What the exercise asks => A faithful copy of every entry, with the pictures removed, is what is needed here.

Records shown: Begin

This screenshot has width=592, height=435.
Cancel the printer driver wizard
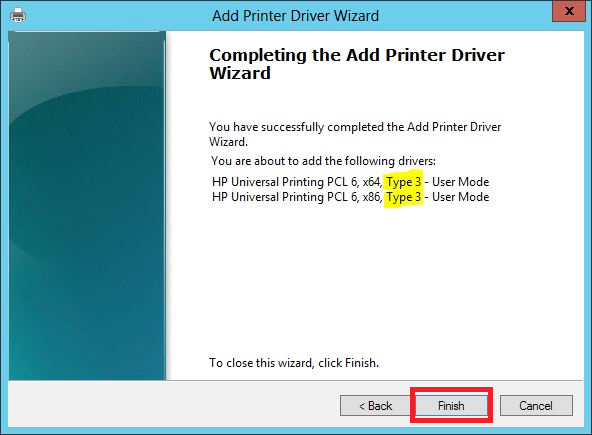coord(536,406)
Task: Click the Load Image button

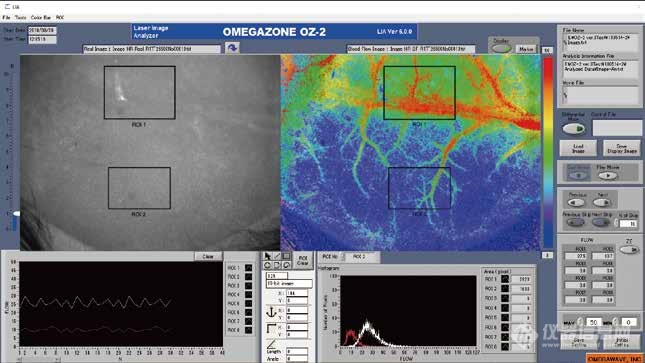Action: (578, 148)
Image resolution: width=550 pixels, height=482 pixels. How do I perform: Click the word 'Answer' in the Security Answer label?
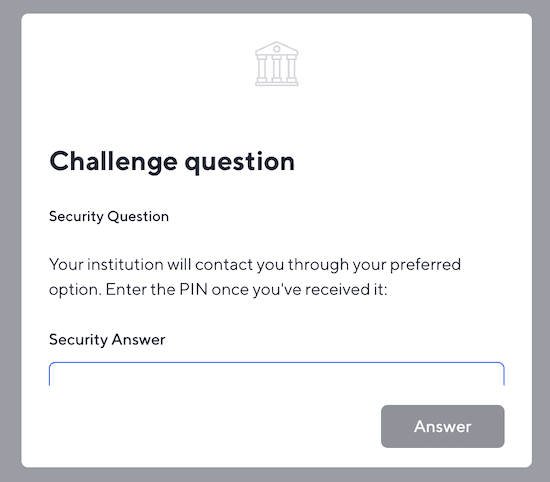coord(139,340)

Records shown: End

Response for this exercise =>
This screenshot has width=592, height=435.
Cancel the printer driver wizard
coord(536,406)
Task: Click the Load Image button

Action: (578, 148)
Image resolution: width=550 pixels, height=482 pixels. How do I perform: Click the word 'Answer' in the Security Answer label?
coord(139,340)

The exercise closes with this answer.